We made some mistakes. We were traveling with 2 14 month olds and so I also stocked the room with groceries upon arrival ( gardengrocer.com, if anyone is interested....great service) so that I would be sure the babies had food that they like and quality that I was comfy with..... We overstocked...babies were fine finding food SOMEtimes at the restaurant ( pasta, fruit salad, bread, cheese , veggies ( and usually this was at no cost that was in addition to the DDP, since we always had too much food anyway)

Con- you eat more than you otherwise would. We actually got tired of eating. We felt forced to sometimes because we would risk wasting credits. 

For us, character and signature dining ( usually requiring 2 credits) was both good and bad.  Bad in that it is not the most economical use of your credits. you only get one meal for 2 credits, but GOOD in that it used up 2 credits so we didn't have more huge meals we felt compelled to eat. 

All that eating is exhausting. We had so many leftovers that we always had dessert in the room for later or snacks or whole meals.  Wolfgang pucks seved a whole chicken ( 18.95) as a meal and it was a WHOLE full sized roasted chicken. My nanny was so shocked when she saw it she lost her appetite and had it wrapped to get home. Well guess what? That chicken she shared with us the next day and was a whole lunch for the whole family!

Food was a bit mediocre, but not sure we would have eaten anyplace much differently..except breakfast. We prefer to eat fruit and cereal in the room in a liesurely fashion, generally and not have to schlep out to the restuarant. 

In any event, we could have done some things better and I have to say, with older teen kids it is probably worth it. We just all consantly felt like we were on food overload, but we just took unwanted desserts and snacks to our room, put them in the fridge and ate them later when you didn't feel like going anywhere, so we made it work.

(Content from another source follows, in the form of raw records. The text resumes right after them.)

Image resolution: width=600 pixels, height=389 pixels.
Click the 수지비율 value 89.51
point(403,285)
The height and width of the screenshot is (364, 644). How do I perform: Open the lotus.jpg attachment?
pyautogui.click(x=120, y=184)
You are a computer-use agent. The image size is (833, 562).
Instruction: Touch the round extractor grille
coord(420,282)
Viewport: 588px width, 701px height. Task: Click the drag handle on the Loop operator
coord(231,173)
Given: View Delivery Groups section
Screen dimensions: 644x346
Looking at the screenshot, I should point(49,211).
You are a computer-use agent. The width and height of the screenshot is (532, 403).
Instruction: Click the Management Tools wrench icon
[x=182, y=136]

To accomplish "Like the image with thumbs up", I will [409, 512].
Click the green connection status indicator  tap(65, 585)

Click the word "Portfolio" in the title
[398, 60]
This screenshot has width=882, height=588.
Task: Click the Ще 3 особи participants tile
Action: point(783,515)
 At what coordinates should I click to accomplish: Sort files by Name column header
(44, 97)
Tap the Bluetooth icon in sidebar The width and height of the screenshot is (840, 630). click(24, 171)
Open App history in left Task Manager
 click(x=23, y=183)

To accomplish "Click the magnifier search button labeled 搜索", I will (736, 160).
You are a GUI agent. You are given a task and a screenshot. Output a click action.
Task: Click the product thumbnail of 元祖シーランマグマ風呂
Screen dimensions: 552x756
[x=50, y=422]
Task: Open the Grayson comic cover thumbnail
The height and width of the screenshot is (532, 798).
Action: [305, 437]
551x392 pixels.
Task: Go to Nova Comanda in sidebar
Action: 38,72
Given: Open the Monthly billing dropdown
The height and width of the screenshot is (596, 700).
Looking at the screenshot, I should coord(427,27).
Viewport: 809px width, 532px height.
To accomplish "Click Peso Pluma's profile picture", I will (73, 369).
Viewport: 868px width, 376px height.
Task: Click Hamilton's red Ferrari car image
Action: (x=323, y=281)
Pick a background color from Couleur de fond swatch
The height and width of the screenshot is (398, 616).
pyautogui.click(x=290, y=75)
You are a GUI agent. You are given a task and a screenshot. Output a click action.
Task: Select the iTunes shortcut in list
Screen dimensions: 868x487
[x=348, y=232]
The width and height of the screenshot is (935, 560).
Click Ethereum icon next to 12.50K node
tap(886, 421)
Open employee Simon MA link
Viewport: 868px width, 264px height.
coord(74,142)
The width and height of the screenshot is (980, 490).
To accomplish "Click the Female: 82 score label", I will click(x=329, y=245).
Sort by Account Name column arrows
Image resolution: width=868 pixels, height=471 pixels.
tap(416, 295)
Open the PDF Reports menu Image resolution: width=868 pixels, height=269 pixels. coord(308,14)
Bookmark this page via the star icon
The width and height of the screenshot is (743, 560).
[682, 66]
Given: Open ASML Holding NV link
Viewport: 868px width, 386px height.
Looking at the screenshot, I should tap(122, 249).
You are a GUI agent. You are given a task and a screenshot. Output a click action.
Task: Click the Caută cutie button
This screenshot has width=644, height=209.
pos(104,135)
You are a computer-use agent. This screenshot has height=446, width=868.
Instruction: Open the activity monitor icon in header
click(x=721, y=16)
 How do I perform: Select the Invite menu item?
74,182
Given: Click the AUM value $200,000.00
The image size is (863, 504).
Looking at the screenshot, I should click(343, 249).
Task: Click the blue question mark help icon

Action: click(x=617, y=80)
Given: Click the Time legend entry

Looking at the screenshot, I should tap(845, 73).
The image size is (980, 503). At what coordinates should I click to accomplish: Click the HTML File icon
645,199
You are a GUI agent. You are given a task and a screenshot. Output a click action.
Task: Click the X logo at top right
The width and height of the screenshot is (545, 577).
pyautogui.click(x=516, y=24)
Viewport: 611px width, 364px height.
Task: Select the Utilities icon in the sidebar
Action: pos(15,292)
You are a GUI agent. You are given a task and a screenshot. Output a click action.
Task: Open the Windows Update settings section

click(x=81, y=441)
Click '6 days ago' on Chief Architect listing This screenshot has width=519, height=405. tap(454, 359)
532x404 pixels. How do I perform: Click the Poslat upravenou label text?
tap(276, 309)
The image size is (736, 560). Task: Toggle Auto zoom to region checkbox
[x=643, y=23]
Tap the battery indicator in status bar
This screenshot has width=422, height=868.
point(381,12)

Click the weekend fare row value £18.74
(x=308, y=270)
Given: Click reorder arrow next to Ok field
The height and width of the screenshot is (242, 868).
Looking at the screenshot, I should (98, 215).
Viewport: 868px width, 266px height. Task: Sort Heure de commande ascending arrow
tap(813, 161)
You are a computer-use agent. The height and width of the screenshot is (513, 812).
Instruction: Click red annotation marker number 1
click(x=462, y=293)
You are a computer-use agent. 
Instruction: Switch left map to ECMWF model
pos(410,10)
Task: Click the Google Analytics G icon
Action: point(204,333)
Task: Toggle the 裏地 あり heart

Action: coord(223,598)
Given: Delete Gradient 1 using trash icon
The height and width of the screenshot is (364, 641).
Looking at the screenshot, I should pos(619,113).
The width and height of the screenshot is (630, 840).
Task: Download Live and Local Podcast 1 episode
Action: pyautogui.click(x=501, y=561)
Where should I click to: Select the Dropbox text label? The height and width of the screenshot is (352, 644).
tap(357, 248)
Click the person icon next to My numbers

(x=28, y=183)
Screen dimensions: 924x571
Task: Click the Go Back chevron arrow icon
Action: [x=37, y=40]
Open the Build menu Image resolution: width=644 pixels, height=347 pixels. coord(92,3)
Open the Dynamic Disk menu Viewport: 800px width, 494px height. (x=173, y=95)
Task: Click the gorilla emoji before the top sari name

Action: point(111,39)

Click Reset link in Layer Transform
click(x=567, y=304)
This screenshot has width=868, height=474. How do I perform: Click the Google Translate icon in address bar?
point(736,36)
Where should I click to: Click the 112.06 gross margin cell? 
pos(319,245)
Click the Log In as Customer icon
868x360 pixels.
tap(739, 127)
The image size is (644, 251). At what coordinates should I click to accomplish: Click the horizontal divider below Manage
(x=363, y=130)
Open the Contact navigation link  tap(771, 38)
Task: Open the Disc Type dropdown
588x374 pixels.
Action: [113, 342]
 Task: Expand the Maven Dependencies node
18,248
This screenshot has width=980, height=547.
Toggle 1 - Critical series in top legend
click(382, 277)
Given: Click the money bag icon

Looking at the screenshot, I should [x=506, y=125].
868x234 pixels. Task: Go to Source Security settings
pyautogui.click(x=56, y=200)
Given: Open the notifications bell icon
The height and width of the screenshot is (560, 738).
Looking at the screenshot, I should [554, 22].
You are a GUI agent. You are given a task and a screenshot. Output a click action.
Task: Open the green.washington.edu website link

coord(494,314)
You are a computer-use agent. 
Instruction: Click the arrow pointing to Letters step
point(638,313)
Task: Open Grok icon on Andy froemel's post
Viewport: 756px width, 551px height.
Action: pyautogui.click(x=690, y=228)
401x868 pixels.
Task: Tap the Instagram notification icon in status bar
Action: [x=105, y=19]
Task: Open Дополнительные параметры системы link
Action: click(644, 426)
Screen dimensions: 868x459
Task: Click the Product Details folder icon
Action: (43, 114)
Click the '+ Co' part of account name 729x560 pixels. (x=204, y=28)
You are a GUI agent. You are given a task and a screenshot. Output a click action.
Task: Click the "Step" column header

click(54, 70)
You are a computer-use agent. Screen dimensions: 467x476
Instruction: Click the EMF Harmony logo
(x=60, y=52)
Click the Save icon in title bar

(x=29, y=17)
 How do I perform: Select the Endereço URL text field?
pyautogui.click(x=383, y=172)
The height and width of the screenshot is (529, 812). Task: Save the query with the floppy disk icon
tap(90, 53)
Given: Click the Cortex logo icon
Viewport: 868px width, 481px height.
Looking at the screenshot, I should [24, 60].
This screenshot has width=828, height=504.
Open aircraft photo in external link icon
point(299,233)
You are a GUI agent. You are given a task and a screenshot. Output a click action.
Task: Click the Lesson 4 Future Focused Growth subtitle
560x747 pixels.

So I retract my vehement recommendation against it with small kids.  10 makes it pretty economical for them and if you enjoy eating out everyday and accept that it it s alot of food. You could even share entrees at the restaurant and take one to go for later.  Then with one dinner credit you could also be taking home a lunch. You could really make it VERY economical.

The key to me after crucnhing the numbers is dinner. If you sit down for a table service dinner every night ( well maybe one lunch) then you will be well ahead.   With a conservative entree of $17, plus drink $3, plus dessert $7. That is 29 ( if you include taxes) daily and you could easily spend more than that, but trying to be conservative, you have 10 left for a $2-3 snack each day and  quick service lunch or breakfast. 

QS meals I find are mostly in the $12 range ( entree $7, plus drink $2, plus dessert $3). 
So to total: 

$29 Table Service 
$12 Quick service
$ 2 Snack          
$43 total

Conservatively marginal. But this I think would be an average experience. So you could really stretch it and remember...if you are a light eater, you are taking alot of snacks and desserts home for later, so you may not have much additional spending outside the plan.


Just some thoughts. spent too much time already and have to run. 

Hope this is helpful for soemone who is contemplating the plan. 
Cheryl


----------



## OnMedic (Mar 22, 2008)

Everyone is considering the tangibles here.... How about the intangibles?

How about not worrying about which restaurant you eat at and what you order off the menu.

It is also about the experience... eating at themed Disney restaurants that serve very decent food. (vs. MacDonals at DTD or all Quick Service restaurants)

I have been witness to families bickering over what to order and the price, at all levels of restaurants. Not the case when on the DDP. If we weren't on the DDP, we would probably be eating 75% of evenings at a Quick Service location instead of a $80-$100 sit down meal at a nice table service location as 2 Adults and 2 Children.

Just my 2 Cents.


----------



## DeniseM (Mar 22, 2008)

Do you think there will be a dining program at the new GCV Disneyland?


----------



## bobcat (Mar 22, 2008)

DeniseM said:


> Do you think there will be a dining program at the new GCV Disneyland?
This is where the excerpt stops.